Subvenção econômica do diesel
A Frente Parlamentar do Biodiesel (FPBio) manifesta preocupação com a MP nº 1.340/2026, que institui subvenção econômica ao diesel rodoviário comercializado por produtores e importadores, sob operacionalização da ANP, e cria imposto de exportação de 12% sobre o petróleo bruto, em meio à escalada internacional dos preços do petróleo.
“Em vez de fortalecer uma alternativa nacional, renovável e imediatamente disponível, a medida canaliza recursos para sustentar um combustível importado, poluente e sujeito às oscilações do mercado internacional. Trata-se de uma resposta emergencial que não enfrenta a dependência brasileira do diesel mineral”, destaca a FPBio, em nota.
Nesse sentido, 43 entidades do agronegócio e da agroindústria defenderam a adoção imediata do B17, destacando que a medida ainda fortalece a produção nacional e contribui para conter a pressão sobre os preços dos combustíveis.
Além disso, o setor alega operar com elevada ociosidade industrial, estimada em cerca de 50%, o que permite expansão sem risco de desabastecimento.
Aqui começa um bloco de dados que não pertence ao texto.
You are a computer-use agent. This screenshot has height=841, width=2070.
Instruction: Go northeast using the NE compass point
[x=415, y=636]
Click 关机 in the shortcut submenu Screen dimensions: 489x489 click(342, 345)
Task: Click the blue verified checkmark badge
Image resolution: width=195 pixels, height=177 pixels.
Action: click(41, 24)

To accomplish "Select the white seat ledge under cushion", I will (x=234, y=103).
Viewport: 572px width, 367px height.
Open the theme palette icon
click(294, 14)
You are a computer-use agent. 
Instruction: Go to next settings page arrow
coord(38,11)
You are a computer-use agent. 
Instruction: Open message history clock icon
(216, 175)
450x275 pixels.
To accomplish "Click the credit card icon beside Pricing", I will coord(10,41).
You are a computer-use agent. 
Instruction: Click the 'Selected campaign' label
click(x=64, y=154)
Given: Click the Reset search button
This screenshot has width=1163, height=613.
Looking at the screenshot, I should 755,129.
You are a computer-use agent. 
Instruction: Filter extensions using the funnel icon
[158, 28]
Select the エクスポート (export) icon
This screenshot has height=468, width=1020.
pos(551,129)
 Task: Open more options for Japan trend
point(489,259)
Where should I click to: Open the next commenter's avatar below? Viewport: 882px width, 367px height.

“Soma-se a isso o comando do art. 225, § 8º, VIII, da Constituição Federal, que determina a manutenção de regime fiscal favorecido para os biocombustíveis, com tributação inferior a incidente sobre os combustíveis fósseis, a fim de assegurar seu diferencial competitivo. Assim, fica claro que a deidade apresentada é inconstitucional ao subsidiar o diesel fóssil em detrimento da transição energética brasileira da Constituição”, conclui a entidade.